Circling back to the objective of the study, the question is what combination of data is the best predictor of stolen bases? Team managers can then incorporate this analysis into roster management, on a daily or weekly basis. It is also applicable to DFS and prop bets.
I looked at the two series each team completed so far in August to see if there was any means of projecting the likelihood of the teams running. The factors studied were the team's SB/Game, the opponents SB Allowed/Game and the sum of the two.
In terms of time frames, I investigated July alone, June and July, May plus June plus July, and the whole season.
Here are the correlations.
Months | SB/Game | Opp SB allowed | Sum |
---|---|---|---|
July | 0.354 | -0.053 | 0.184 |
June-July | 0.334 | 0.100 | 0.297 |
May-July | 0.241 | 0.106 | 0.245 |
March-July | 0.269 | 0.130 | 0.269 |
Deriving conclusions from two series per team is a slippery slope, but one thing is pretty clear. An offense's ability to steal is more revealing than the opposing defense's penchant for limiting steals. Intuitively, I would have expected the sum of the two to be the driving force, but the quality of the opposing battery is almost irrelevant, with correlations close to random.

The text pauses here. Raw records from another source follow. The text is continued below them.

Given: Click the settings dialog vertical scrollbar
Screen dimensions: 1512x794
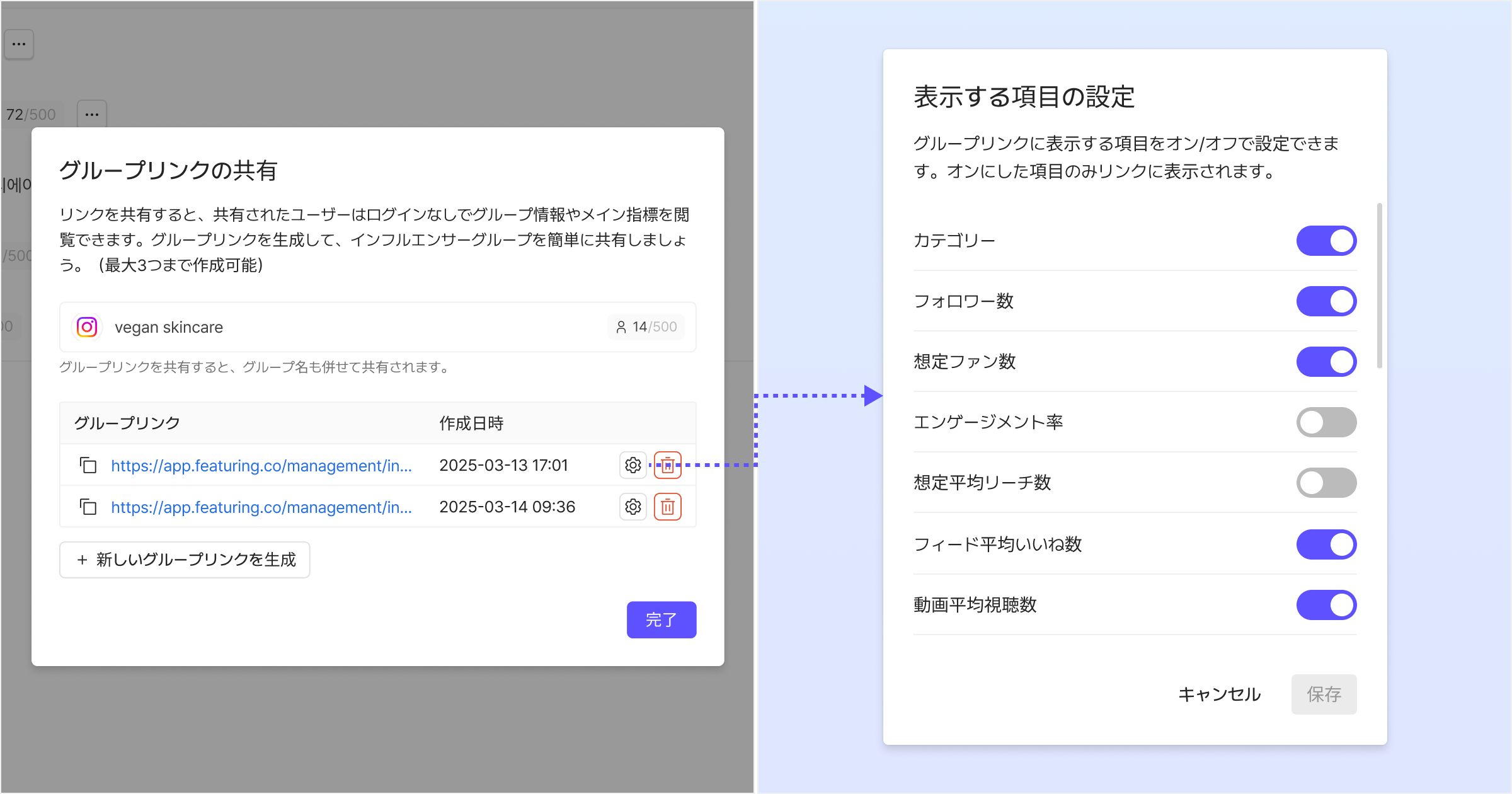Looking at the screenshot, I should 1379,285.
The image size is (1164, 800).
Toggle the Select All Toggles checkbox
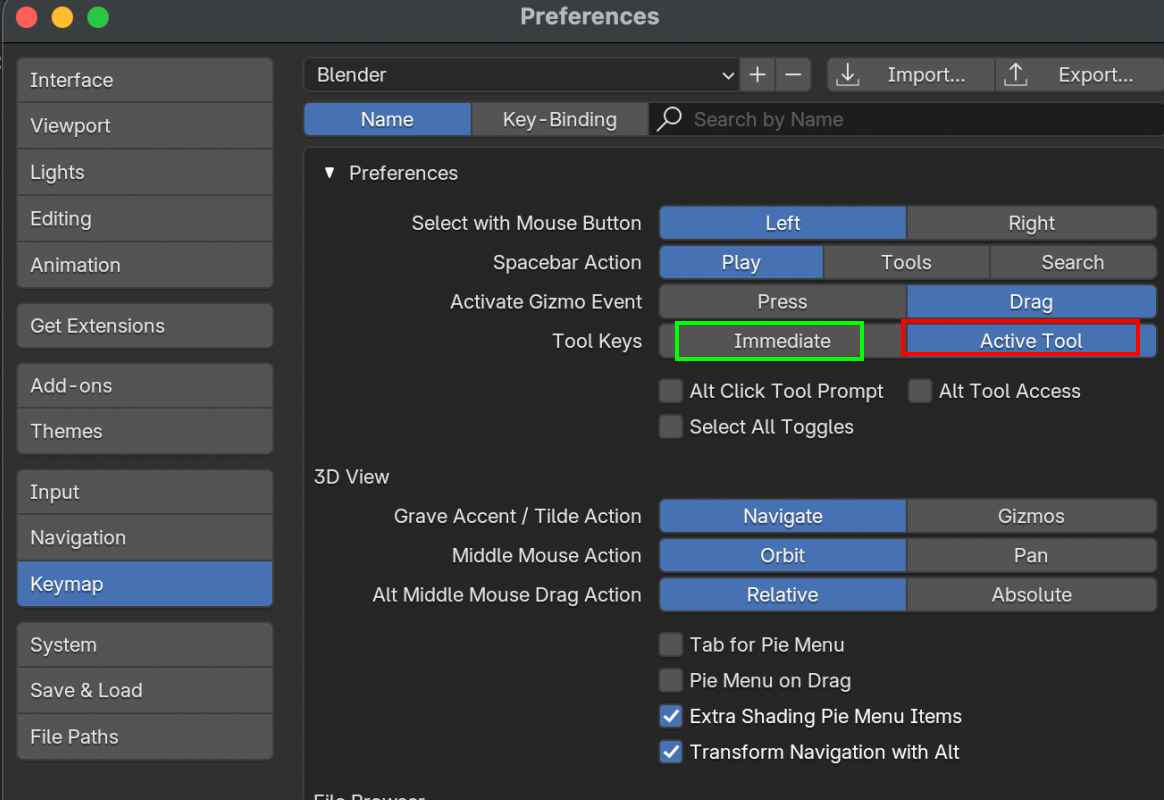point(671,427)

To be honest, even the July correlation isn't great, but it does hint teams currently in running mode will remain as such.
There are clearly holes in this study, which can be largely filled in with a more intensive look in the offseason. If the previous month is the leading indicator, what are the correlations from April to May, May to June, etc.?
I'm also bothered by the examples of Abrams and Duran above. Just because one player is running wild, does that mean their teammates have a better chance of doing the same? Perhaps taking out the top stolen base threat for each team every month and rerunning the data would be a better indicator.
For the remainder of the season, I am comfortable managing by these two principles:
- Players that run are going to run regardless of opponent.
- Players that don't run a lot aren't bigger threats to steal when facing defenses allowing excessive stolen bases.